WORK TASK: The records that follow must be reproduced in full, exactly as written.

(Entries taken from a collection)
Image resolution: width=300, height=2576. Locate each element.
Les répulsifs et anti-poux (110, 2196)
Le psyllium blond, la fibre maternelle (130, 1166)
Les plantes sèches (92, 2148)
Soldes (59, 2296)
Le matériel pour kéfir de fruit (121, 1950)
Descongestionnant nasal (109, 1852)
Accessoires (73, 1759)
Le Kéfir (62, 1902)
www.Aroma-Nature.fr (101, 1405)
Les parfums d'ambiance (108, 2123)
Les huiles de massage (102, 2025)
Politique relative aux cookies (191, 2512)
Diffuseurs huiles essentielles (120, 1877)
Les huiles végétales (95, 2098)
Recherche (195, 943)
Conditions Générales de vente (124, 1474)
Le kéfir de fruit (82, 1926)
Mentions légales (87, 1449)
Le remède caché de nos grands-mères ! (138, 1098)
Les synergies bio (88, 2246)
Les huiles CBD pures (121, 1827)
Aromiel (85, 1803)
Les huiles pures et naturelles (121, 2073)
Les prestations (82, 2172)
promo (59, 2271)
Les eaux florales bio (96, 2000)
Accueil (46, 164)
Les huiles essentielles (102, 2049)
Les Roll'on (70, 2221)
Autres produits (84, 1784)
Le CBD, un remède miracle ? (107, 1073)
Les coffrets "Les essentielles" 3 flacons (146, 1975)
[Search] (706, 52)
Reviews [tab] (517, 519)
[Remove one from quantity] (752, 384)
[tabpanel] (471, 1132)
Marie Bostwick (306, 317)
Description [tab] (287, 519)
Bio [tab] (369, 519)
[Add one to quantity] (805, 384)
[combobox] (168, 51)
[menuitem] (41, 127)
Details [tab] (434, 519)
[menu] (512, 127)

TASK SOLUTION:
Image resolution: width=300, height=2576. Locate each element.
Les répulsifs et anti-poux (110, 2196)
Le psyllium blond, la fibre maternelle (130, 1166)
Les plantes sèches (92, 2148)
Soldes (59, 2296)
Le matériel pour kéfir de fruit (121, 1950)
Descongestionnant nasal (109, 1852)
Accessoires (73, 1759)
Le Kéfir (62, 1902)
www.Aroma-Nature.fr (101, 1405)
Les parfums d'ambiance (108, 2123)
Les huiles de massage (102, 2025)
Politique relative aux cookies (191, 2512)
Diffuseurs huiles essentielles (120, 1877)
Les huiles végétales (95, 2098)
Recherche (195, 943)
Conditions Générales de vente (124, 1474)
Le kéfir de fruit (82, 1926)
Mentions légales (87, 1449)
Le remède caché de nos grands-mères ! (138, 1098)
Les synergies bio (88, 2246)
Les huiles CBD pures (121, 1827)
Aromiel (85, 1803)
Les huiles pures et naturelles (121, 2073)
Les prestations (82, 2172)
promo (59, 2271)
Les eaux florales bio (96, 2000)
Accueil (46, 164)
Les huiles essentielles (102, 2049)
Les Roll'on (70, 2221)
Autres produits (84, 1784)
Le CBD, un remède miracle ? (107, 1073)
Les coffrets "Les essentielles" 3 flacons (146, 1975)
[Search] (706, 52)
Reviews [tab] (517, 519)
[Remove one from quantity] (752, 384)
[tabpanel] (471, 1132)
Marie Bostwick (306, 317)
Description [tab] (287, 519)
Bio [tab] (369, 519)
[Add one to quantity] (805, 384)
[combobox] (168, 51)
[menuitem] (41, 127)
Details [tab] (434, 519)
[menu] (512, 127)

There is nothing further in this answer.